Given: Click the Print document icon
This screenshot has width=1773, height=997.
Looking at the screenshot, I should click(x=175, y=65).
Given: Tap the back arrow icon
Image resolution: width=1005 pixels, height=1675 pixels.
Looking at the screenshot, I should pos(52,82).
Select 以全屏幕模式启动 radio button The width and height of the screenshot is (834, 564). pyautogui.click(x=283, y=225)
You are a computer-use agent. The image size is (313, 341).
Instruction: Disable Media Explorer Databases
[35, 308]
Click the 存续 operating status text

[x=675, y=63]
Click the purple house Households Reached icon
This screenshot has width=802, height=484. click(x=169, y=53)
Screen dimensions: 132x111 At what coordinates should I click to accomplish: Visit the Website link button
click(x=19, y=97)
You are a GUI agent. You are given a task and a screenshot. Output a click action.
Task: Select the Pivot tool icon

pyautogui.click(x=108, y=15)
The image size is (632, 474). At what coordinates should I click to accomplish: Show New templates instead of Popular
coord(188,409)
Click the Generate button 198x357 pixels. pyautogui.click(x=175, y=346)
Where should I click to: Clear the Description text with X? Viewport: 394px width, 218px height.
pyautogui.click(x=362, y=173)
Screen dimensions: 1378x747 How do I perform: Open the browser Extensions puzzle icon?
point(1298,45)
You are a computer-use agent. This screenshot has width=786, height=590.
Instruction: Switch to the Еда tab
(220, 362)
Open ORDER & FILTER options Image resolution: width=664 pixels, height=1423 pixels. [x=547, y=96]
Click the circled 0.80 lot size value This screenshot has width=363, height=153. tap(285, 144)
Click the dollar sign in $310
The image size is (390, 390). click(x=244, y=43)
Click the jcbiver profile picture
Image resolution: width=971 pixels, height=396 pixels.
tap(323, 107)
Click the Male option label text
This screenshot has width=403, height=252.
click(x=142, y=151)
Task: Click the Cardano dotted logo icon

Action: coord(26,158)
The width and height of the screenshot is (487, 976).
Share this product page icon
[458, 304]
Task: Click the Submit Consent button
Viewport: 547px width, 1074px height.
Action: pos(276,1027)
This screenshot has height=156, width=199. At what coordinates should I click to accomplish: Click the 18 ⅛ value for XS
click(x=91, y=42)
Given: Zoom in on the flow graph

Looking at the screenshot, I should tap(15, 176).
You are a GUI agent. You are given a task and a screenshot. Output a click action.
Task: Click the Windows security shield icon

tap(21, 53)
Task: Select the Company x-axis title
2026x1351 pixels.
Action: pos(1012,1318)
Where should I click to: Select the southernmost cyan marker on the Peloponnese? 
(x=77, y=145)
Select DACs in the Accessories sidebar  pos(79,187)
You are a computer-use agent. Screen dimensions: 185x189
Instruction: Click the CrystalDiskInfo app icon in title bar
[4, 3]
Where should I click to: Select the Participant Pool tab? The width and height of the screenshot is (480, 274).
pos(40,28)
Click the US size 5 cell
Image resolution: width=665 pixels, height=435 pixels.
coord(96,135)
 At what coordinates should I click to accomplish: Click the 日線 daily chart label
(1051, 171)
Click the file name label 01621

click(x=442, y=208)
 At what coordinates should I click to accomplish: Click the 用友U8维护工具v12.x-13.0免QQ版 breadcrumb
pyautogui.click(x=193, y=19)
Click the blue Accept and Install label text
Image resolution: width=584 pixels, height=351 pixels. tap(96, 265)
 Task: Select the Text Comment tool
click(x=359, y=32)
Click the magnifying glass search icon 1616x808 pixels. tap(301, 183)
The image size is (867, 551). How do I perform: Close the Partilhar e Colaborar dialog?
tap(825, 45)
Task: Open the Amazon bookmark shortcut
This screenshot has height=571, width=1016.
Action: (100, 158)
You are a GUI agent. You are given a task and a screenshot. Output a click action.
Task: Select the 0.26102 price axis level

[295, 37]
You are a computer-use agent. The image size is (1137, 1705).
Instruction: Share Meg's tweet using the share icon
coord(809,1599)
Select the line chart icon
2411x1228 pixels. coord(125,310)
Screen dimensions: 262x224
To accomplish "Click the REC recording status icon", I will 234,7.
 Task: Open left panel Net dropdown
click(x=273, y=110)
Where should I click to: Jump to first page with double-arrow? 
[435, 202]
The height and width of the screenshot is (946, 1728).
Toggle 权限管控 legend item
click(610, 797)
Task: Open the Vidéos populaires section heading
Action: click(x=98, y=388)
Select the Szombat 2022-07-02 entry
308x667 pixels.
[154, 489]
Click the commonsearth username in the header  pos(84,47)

▶ TASK DETAILS
Read the listing line by line, and copy each line in which the word "computer" is found.

▶ TASK RESPONSE
You are a computer-use agent. The image size is (313, 341).
You are a computer-use agent. This screenshot has width=786, height=590.
You are a computer-use agent. Screen dimensions: 185x189
You are a computer-use agent. The image size is (1137, 1705).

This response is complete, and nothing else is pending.